Yaklaşık iki dakika sonra kapı açılma ve kapanma sesi duydum. Başımı yastıktan kaldırmaya tenezzül bile etmedim.

Chan: Hyunjin ne oldu?
Ben: Chan sen niye geldin?
Chan: Çünkü gelmem gerekiyordu.

Kafamı yastıktan kaldırdım. Ağzımı açtım ama Chan konuşmama izin vermedi.

"Gelmesine gerek olmadığını. Gidebileceğini" söyleyecektim ama bunu söyleyeceğimi önceden tahin etmişti.
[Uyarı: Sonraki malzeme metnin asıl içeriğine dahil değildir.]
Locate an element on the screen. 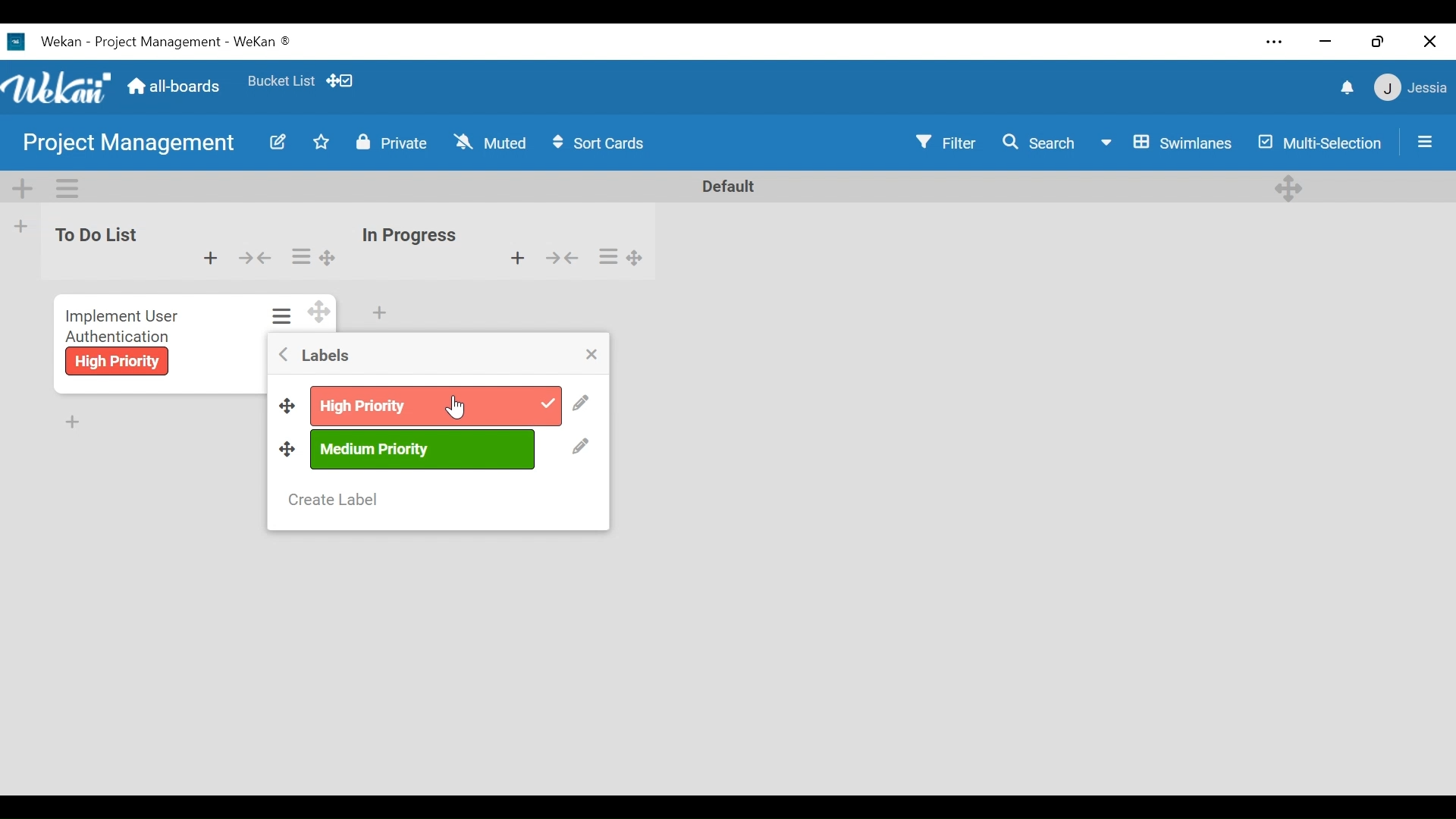  Show/Hide Desktop drag handles is located at coordinates (339, 81).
Chan: Çünkü bu benim görevim Hyunjin. İyi bir lider olmak bunu gerektirir.

Chan'a sarılmak için biraz daha dik oturdum.
Chan beni sakinleştirmek için saçımı okşadı.
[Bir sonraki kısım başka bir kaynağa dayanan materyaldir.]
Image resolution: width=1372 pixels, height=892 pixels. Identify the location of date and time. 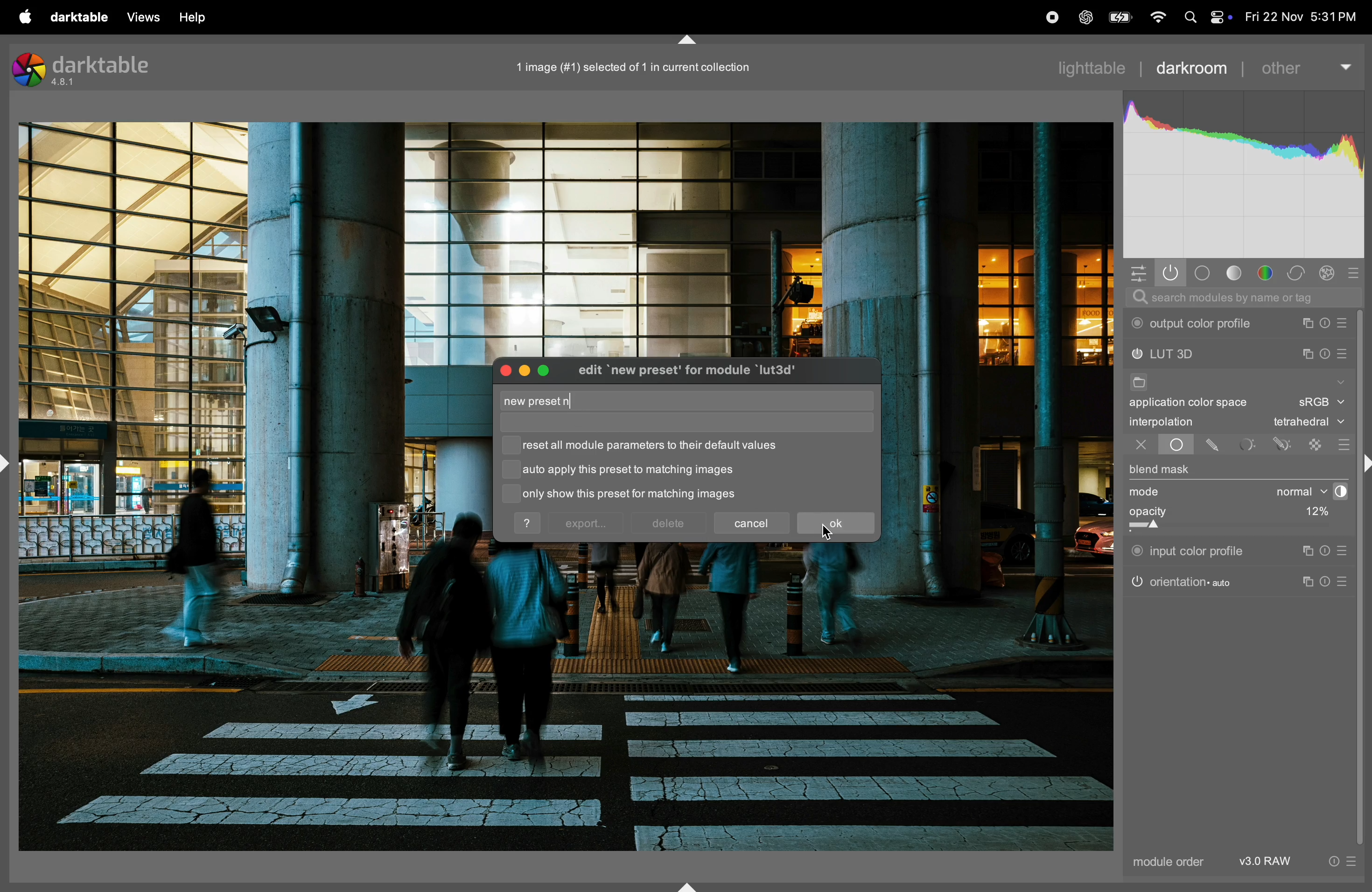
(1302, 17).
Chan: Ne oldu anlat bakalım.
Ben: Bir hafta önce Yeonjun beni aramıştı, ben de görmemişim dans çalışıyordum o zaman sonra ben onu tekrar aradım.
Chan: Güzel aramışsın en azından.
Ben: Aradım ama konuşamadık.
Chan: Neden?
Ben: İçeri I.N. girdi, "Kiminle konuşuyorsun?" dedi sonra Yeonjun ona "Yeon" dememe-
Chan: Yeon diye mi hitap ediyordun?
Ben: demememi söyledi. Chris sözümü kesmesen diyorum.
Chan: Tamam be.
Ben: Onu dedikten sonra kapattı.
Chan: Bilerek kapatmamıştır bel-
Ben: Hayır, bilerek kapattı. Ben sonra ona bir sürü mesaj attım ama hiçbiri ona gitmedi.
Chan: Neden?
Ben: Beni engellemiş.
Chan: Hadii bee?
Ben: Ben de onu üzdüğümü düşündüm.
Chan: Öyle olmuş zaten.
Ben: Big hit'e gittim.
Chan: BİG HİT'E GİTTİN!? HEMDE BU SAATTE!? Hyunjin bunun çok tehlikeli olduğunu bilmiyor musun? Sen bir idolsün, hadi kaçırılsaydın, hadi bıçaklansaydın.
Ben: Chris bir şey olmadı gördüğün gibi. Arabayla gittim zaten.
Chan: Sen mi sürdün!?
Ben: Hee ben sürdüm Chan(!). Allah Allah şoför sürdü.
Chan: Haa iyi.
Ben: Şimdi bölmessen devam edeceğim.
Chan: Tamam tamam bölmicem anlat hadi.
Ben: İşte Big hit'e gittim, arabayla. Sonra Yeonjun'un yanına gittim. Geldiğime biraz şaşırdı... Hatta baya şaşırdı. İçeri geçtik. Ben dedim ki "Yeonjun bak ben ne yaptıysam çok özür dilerim. N'olur artık beni kendinden uzaklaştırma.". Sonra...
Chan: Hiç durmadan"sonra" diyip duruyorsun farkında mısın?
Ben: CHRİSSS!
Chan: Sakinn.
Ben: SONRAAA Yeonjun'a mesajlar gitmediği için ona gösteriliyordum, I.N "Nerdesin Hyun'um?" diye mesaj gelmiş.
Chan: Yeonjun da sinirlendi.
Ben: Kızdı ama nasıl kızdı. Ona verdiğim çiçekleri üstüme attı, ona aldığım oyuncakları bana fırlattı.
Chan: Ooo. Naptın Hyunjin ya? Yeonjun delirtmişsin.
Ben: Zaten oyuncakları elime tutuşturduktan sonra odadan attı beni.